RTÜK Üyesi Tuncay Keser, kurulun 2025 yılı faaliyetlerine ilişkin çarpıcı veriler paylaştı. Keser, geride bıraktığımız yılın eleştirel habercilik yapan yayın organları için oldukça zorlu geçtiğini vurguladı. Paylaşılan verilere göre RTÜK, 2025 yılında ulusal kanallar, dijital platformlar ve radyo yayınlarında yayın ilkelerinin ihlal edildiği gerekçesiyle toplam 99 yaptırım kararı aldı. Bu kararlar neticesinde 32 ayrı kuruma toplam 146,7 milyon lira idari para cezası kesildi. Cezalar sadece maddi yaptırımlarla sınırlı kalmadı; yıl boyunca toplam 25 gün ekran karartma cezası uygulandı. Bu kapsamda SZC TV 10 gün, Tele 1 ise 5 gün süreyle ekranlarını karartmak zorunda kaldı. Ayrıca dijital platformlarda Netflix, Prime Video, MUBİ, HBO Max, Disney XD ve Spotify’da yer alan 10 içerik katalogdan çıkarıldı.

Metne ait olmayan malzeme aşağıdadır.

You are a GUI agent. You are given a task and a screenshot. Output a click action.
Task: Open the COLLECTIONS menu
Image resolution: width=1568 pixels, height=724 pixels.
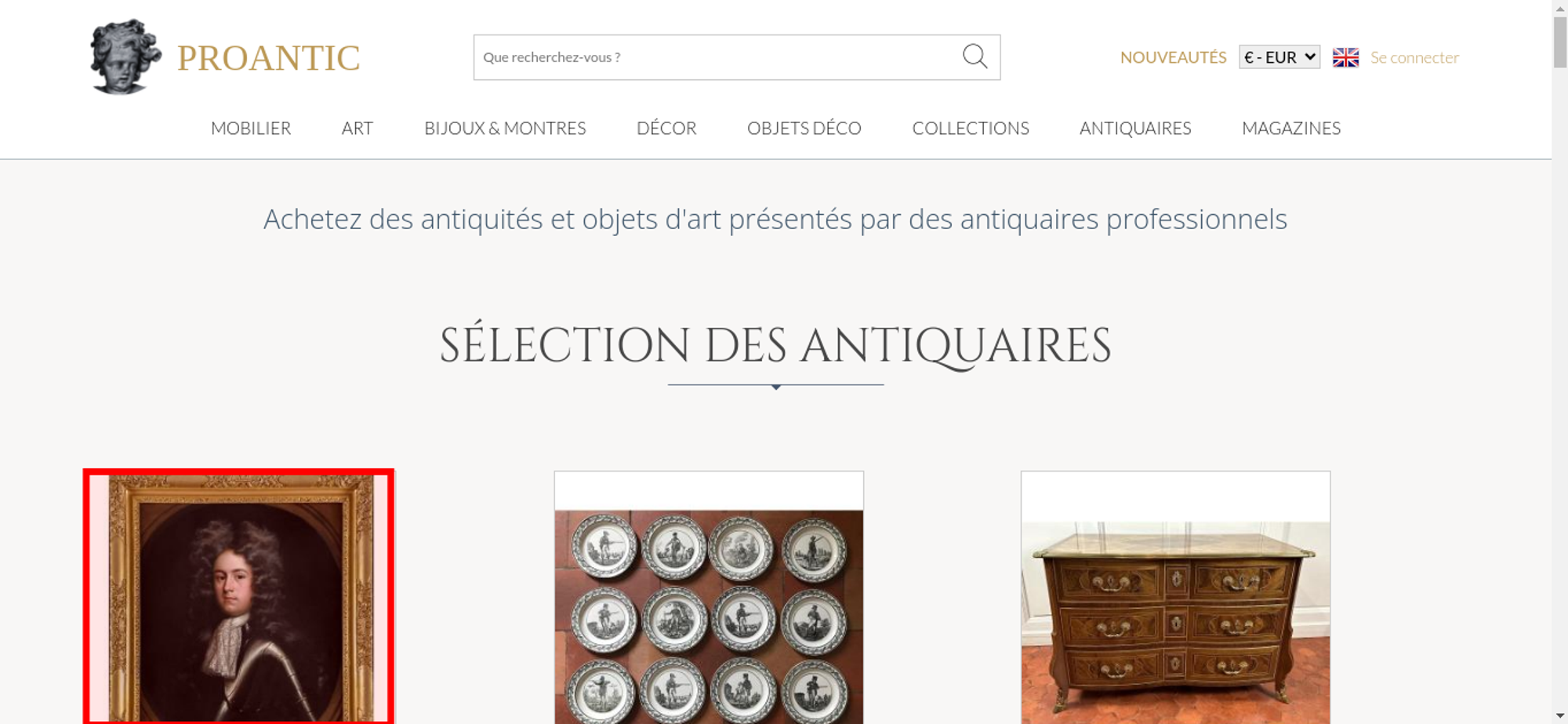click(x=971, y=128)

Haber ve yorum programları hedef alındı

Tuncay Keser, 2025 yılında özellikle haber ve yorum programlarının hedef alındığına dikkat çekti. Yaptırımların 61 tanesinin ulusal televizyon kanallarına uygulandığını belirten Keser, bu alandaki ceza tutarının 141,7 milyon liraya ulaştığını bildirdi. Eleştiri sınırının aşılması ve masumiyet karinesinin ihlali gibi gerekçelerle en fazla haber programlarına ceza verildiğini vurgulayan Keser, bu kategoride toplam 54 yaptırım uygulandığını kaydetti. Dikkat çeken bir diğer istatistik ise bu cezaların dağılımı oldu. Haber ve yorum programlarına verilen 54 cezanın 45'i, eleştirel yayın politikasıyla bilinen üç kanala kesildi. Buna göre Sözcü TV'ye 16, TELE1'e 15 ve Halk TV'ye 14 yaptırım uygulandı. NOW TV ise 5 ayrı cezayla bu listeyi takip etti.

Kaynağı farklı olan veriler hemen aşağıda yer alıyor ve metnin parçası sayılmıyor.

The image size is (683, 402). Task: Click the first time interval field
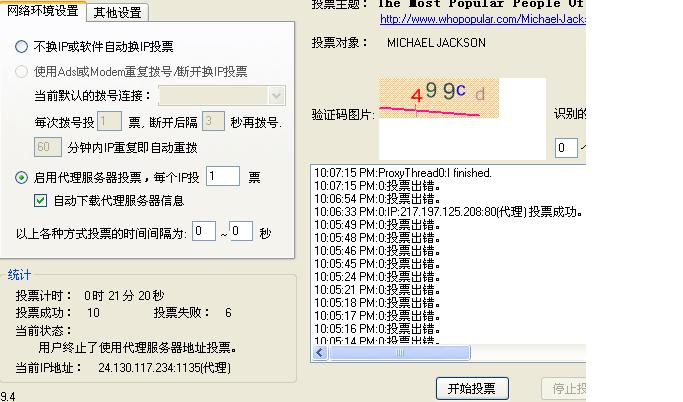pos(204,232)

Tarafsız ve adil davranılmadı

RTÜK'ün uygulamalarını eleştiren Keser, kurulun süreç boyunca tarafsız ve adil davranmadığını savundu. Gazeteciliğin bir halkla ilişkiler faaliyeti olmadığını hatırlatan Keser, ifade ve basın özgürlüğünün yalnızca çoğunluğun hoşuna giden görüşleri değil, rahatsız edici ve siyasal iktidarı eleştiren yayınları da kapsadığını belirtti. Keser, Kartalkaya yangını ve Sinan Ateş suikastı gibi konulardaki haberlerde "masumiyet karinesinin ihlali" gerekçesiyle muhalif kanallara ceza yağdırılırken, İBB soruşturmasına ilişkin suçlayıcı yayınlar hakkındaki şikayetlerin işleme alınmamasını çifte standart olarak değerlendirdi.

Medyada mülkiyet değişimi kaygı verici

2025 yılının sadece cezalarla değil, medyadaki mülkiyet yapısının değişimiyle de anılacağını belirten Keser, yaşanan dönüşümün kaygı verici olduğunu dile getirdi. EkoTürk, Flash Haber, Habertürk, Show TV, Bloomberg HT, HT Spor ve TELE1 gibi kanalların Tasarruf Mevduatı Sigorta Fonu (TMSF) kontrolüne geçtiğini hatırlatan Keser, bu durumun çok seslilik ve basın özgürlüğü açısından endişe verici bir tablo oluşturduğunu ifade etti. Keser, yayıncılıkta kurumsal kimliğin ve editoryal bağımsızlığın korunmasının demokrasinin geleceği için hayati önem taşıdığını vurguladı.